Most states in the US and seven European nations have set legal limits for blood cannabinoid concentrations; if drivers exceed it, they could be convicted. Of course, that doesn’t always accurately reflect current pot use.
Metabolites, small molecules that are intermediaries and products of metabolism of marijuana’s chemical compounds, are what remain in the body and can be detected by testing. After a person consumes pot, the psychoactive compound THC is metabolized via the liver by select enzymes, first into the active Hydroxy-THC, then transforming to the non-psychoactive THC Carboxylic Acid (THC-COOH), a fat-soluble metabolite that exits the body slowly. Pot enters the bloodstream in minutes when smoked and takes 20 minutes or more when orally ingested, and can leave the blood within 24 hours – but not always (more on that below). While pot is detectable in urine longer than in blood, this only reveals recent use, never intoxication. Some THC metabolites have an elimination half-life (the time it takes for them to lose half their pharmacologic activity) of 20 hours. THC-COOH has the longer elimination half-life of 13 days, generally regarded as the threshold for detecting cannabis in urine.

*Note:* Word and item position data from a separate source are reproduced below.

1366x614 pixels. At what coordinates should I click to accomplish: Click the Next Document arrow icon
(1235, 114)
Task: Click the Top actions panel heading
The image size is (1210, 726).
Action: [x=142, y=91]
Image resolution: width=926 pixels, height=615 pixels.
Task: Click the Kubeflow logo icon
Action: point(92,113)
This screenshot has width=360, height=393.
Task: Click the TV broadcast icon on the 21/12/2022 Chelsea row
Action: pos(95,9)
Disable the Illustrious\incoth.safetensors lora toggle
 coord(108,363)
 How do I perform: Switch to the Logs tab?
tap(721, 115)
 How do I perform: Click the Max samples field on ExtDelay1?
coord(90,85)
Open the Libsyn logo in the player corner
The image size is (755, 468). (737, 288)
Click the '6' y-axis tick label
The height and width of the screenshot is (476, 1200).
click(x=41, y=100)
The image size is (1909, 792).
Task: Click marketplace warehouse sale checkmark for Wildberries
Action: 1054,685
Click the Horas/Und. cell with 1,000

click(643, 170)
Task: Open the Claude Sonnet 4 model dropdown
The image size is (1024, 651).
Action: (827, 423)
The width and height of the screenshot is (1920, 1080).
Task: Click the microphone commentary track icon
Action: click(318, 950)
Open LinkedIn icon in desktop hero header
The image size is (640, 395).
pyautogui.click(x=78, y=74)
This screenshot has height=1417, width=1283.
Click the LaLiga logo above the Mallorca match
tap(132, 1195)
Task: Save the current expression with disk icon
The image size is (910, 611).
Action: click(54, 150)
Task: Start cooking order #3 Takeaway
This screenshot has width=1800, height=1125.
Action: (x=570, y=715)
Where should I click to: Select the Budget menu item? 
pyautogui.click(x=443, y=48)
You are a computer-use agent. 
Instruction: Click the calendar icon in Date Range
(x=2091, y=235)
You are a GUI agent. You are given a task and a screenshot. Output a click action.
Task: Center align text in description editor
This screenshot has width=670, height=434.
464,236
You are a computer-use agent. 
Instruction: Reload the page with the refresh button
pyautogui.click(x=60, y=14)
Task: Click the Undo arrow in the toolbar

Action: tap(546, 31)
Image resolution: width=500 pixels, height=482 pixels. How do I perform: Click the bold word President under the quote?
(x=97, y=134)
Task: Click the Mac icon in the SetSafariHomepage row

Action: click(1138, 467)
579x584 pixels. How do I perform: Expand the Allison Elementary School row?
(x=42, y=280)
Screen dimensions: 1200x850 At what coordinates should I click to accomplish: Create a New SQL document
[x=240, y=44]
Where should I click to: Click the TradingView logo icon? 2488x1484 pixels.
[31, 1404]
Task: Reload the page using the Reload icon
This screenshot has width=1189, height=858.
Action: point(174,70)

However, metabolites have reportedly been detected in urine tests of heavy users for over three months. A 2009 published study of a pregnant Norwegian woman, who chronically smoked cannabis, found THC-COOH in her urine for 84 days after she finally gave up smoking (she was threatened with forced hospitalization if she didn’t quit, permissible under Norwegian law). Another ‘09 study, “Do (THC) Concentrations Indicate Recent Use in Cannabis Users,” published in the journal Addiction, assessed the whole blood THC concentrations of 25 frequent cannabis users who were confined to a secure research facility during a weeklong span of pot abstinence. The results revealed whole blood THC concentrations that were highly variable among participants, with nine having no quantifiable THC at any time. However, six subjects displayed substantial THC concentrations in their blood even after seven days of cessation from cannabis. These findings further substantiate that issuing marijuana DUI’s in one-third of America – a dozen states have zero tolerance for pot metabolites in the blood – is actually punishment for being a stoner, not for being stoned while driving.